Martha Roherty is the Executive Director of ADvancing States (formerly NASUAD) based in Washington, D.C.
Prior to ADvancing States, Martha served as the Director of the National Association of State Medicaid Directors helping states navigate through the many transitions in the Medicaid program. In addition, Martha has held various previous positions at The Finance Project, the National Association of State Budget Officers, the National Governors Association, and the National Conference of State Legislatures.
As the CEO of ADvancing States, Martha educates federal and state leaders and the general public on health and social policy issues of concern to state officials administering long-term care services programs. Martha notes, “As more and more states move their fee-for-service populations into managed long-term services and supports (MLTSS), it is critical that health plans understand the needs of the aging and disability populations. UnitedHealthcare’s National Advisory Board serves as an important advisory group on this trend.”

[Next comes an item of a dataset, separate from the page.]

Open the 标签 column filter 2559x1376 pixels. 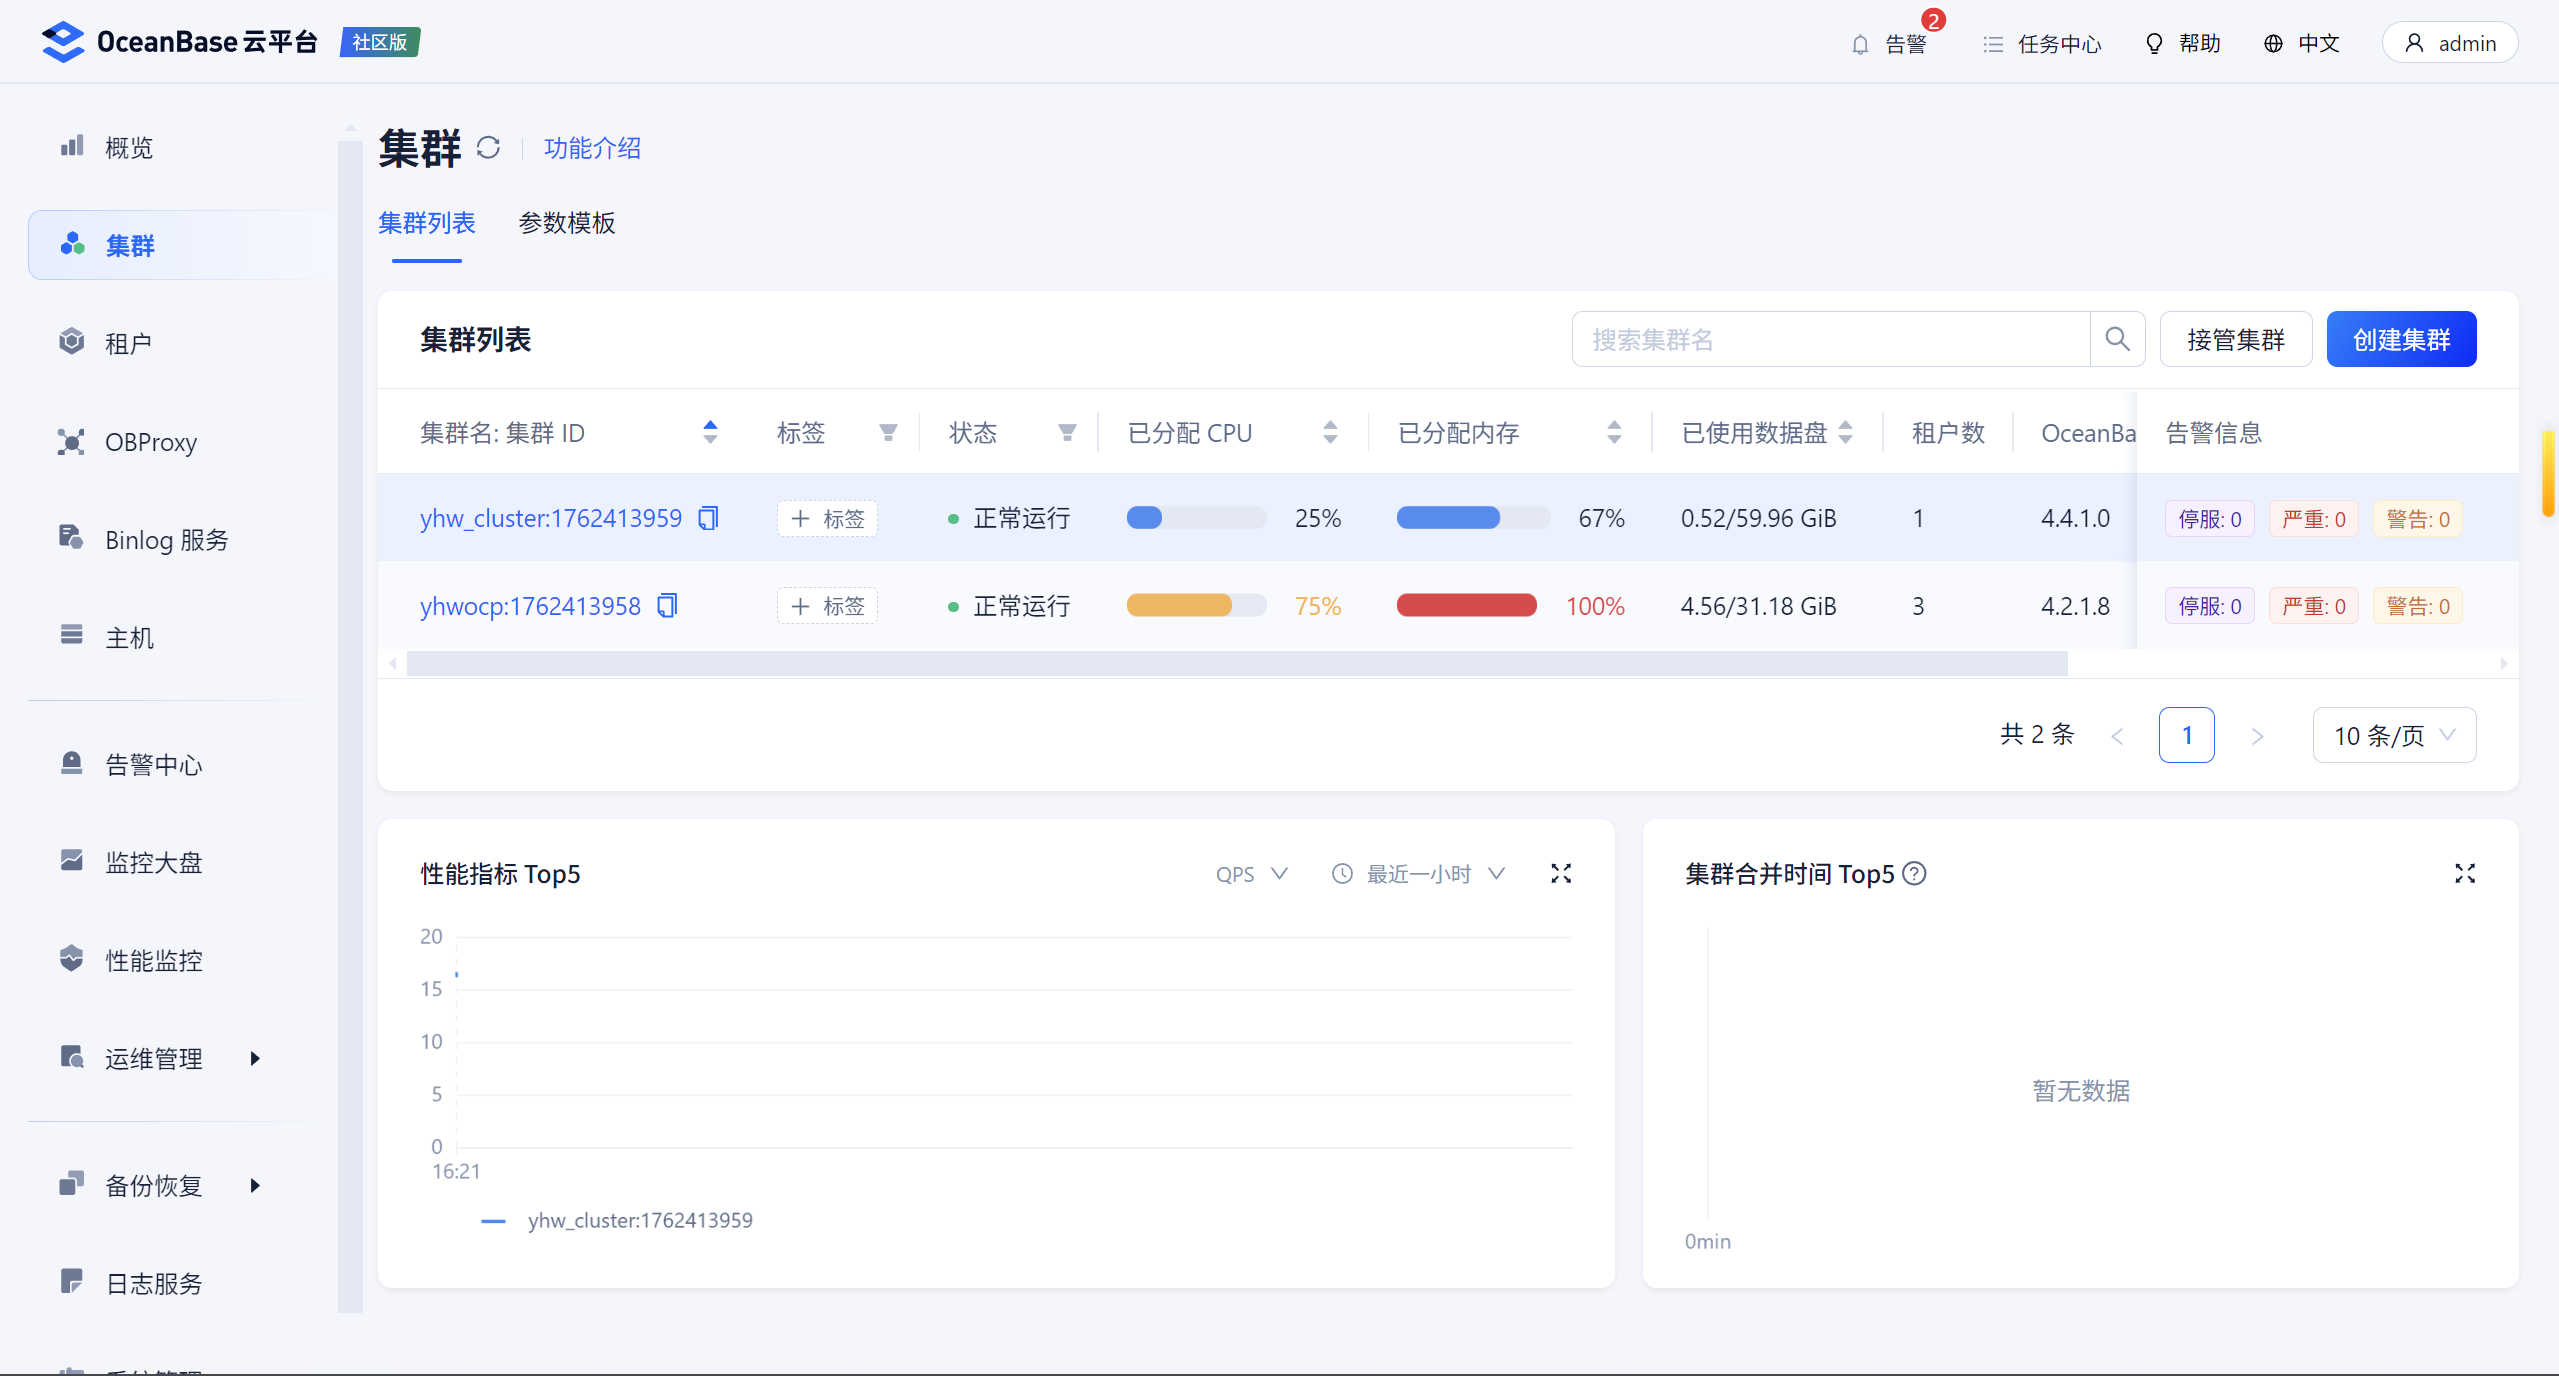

As one of the original members of the National Advisory Board (Board), Martha has played a role in each of the Board’s initiatives. When asked which of the Board’s deliverables to date has been most significant, Martha argues that is difficult to do. “However, I think that one of the items that I am most proud of is the work that we [the Board] did our first year in highlighting how elder abuse was impacting the system.” Additionally, Martha suggests that the quality frameworks that the Board created were critical for helping to determine best practices for measuring quality in LTSS. “What drives quality in the LTSS arena is often non-medical interventions and data around those interventions has not been collected. Therefore, the creation of a consistent quality framework is necessary so that we can measure our progress and improve the quality of those services.”
When asked what differentiates this Board from others she has served on, Martha observes, “The work of UnitedHealthcare’s National Advisory Board has been very important to improving the quality of MLTSS for states and consumers. Though the end result of each issue that the Board works on is a white paper, unlike the traditional white papers that can sit and collect dust on bookshelves, the Board’s documents become actionable items.”